Bavinck vertrat eine Erkenntnistheorie, die auf der Annahme beruht, dass Gott, durch das Wort sowohl die äußere Wirklichkeit als auch die Gesetze des Denkens die Gesetze des Denkens im Geist geschaffen hat, wodurch eine enge Verbindung zwischen der äußeren Welt und wahrer Erkenntnis, zwischen dem erkannten Objekt und dem erkennenden Subjekt, besteht.

… Bavinck führt die Frage des Bewusstseins zurück auf Vorstellungen von einem “Keim der Religion” und einem “Sinn für das Göttliche”, wie sie von Calvin und anderen frühen reformierten Theologen vertreten wurden.

… “Während die natürliche Theologie ursprünglich eine Darstellung dessen war, was Christen im Licht der Heiligen Schrift aus der Schöpfung über Gott wissen können, wurde sie bald zu einer Darstellung dessen, was ungläubige, vernünftige Menschen aus der Natur durch die Kraft ihrer eigenen Vernunft lernen können.

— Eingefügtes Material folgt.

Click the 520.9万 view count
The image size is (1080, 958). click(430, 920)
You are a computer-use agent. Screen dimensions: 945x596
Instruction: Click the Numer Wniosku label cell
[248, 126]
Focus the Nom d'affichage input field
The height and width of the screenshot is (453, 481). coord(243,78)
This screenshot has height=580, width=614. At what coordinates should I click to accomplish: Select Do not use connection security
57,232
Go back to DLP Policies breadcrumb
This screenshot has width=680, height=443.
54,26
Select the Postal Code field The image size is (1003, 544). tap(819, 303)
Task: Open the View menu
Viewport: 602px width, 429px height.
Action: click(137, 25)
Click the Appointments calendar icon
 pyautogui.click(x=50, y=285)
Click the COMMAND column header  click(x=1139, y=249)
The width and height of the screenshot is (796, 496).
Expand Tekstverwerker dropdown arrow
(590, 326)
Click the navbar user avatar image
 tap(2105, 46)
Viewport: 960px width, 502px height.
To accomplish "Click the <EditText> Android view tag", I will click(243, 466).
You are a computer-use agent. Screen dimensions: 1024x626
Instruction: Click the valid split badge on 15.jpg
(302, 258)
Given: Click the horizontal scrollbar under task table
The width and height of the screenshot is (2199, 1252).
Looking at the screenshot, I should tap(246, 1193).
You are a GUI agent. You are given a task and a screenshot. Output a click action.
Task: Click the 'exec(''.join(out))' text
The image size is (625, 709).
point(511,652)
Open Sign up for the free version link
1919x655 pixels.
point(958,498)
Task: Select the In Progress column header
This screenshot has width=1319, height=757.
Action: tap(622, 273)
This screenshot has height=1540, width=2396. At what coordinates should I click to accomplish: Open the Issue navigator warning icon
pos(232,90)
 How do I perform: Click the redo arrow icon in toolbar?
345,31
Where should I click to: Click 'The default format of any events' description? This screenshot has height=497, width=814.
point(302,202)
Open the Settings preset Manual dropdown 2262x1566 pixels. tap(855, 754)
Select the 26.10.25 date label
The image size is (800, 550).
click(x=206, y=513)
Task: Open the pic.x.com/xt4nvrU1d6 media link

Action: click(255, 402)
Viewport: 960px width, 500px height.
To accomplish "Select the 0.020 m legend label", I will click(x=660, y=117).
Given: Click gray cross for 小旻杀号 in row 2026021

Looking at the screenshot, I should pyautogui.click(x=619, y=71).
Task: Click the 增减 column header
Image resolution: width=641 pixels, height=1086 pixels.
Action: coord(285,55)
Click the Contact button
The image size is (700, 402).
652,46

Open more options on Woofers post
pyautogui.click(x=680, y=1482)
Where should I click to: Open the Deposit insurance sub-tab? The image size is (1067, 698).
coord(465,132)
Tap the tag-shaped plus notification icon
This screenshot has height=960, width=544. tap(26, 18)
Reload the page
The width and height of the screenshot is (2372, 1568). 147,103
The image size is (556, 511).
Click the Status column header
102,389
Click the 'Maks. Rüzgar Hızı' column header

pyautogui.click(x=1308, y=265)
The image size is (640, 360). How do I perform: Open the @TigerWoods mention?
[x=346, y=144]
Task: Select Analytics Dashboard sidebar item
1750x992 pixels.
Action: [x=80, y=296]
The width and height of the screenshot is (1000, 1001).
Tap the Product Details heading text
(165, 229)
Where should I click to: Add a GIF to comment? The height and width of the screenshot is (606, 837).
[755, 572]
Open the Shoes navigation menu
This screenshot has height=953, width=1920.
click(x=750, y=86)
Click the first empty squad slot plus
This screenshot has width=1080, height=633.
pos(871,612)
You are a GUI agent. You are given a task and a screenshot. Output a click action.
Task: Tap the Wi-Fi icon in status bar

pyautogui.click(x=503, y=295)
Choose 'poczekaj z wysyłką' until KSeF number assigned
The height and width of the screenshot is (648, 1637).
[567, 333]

Mit anderen Worten: Die natürliche Theologie wurde zur rationalen Theologie.” (zit. RD 2:78)

… In seiner Vorlesung “Offenbarung und Natur” griff Bavinck auf diese historischen Erkenntnisse zurück und argumentierte pointiert gegen einen “Dualismus”, der Wissen über Gott vom Wissen über die Welt trennt und das Wissen über Gott innerhalb der Theologie isoliert und gleichzeitig die Theologie von der Kenntnis der Welt abschneidet. … Bavinck argumentiert gegen eine starre, externalisierte Identifizierung der Offenbarung, die sie auf die Schrift reduziert, und er tut dies vor allem, um organisch zu argumentieren, dass ein “modifiziertes Offenbarungsverständnis” anerkennt, dass “die besondere Offenbarung auf die allgemeine Offenbarung gegründet ist”. … “Objektiv geht die Natur der Gnade voraus; die allgemeine Offenbarung geht der besondere Offenbarung. Die Gnade setzt die Natur voraus. “

… Die Verfügbarkeit dieser “natürlichen Wahrheiten” für alle Menschen wurde von Thomas von Aquin erkannt und von den Reformatoren in ihrem Verständnis der Allgemeinen Gnade (weiterentwickelt).

… eine Kluft zwischen christlicher Religion und Metaphysik ist unaufhaltbar: Nur die Religion kann sich mit diesen letzten Fragen befassen.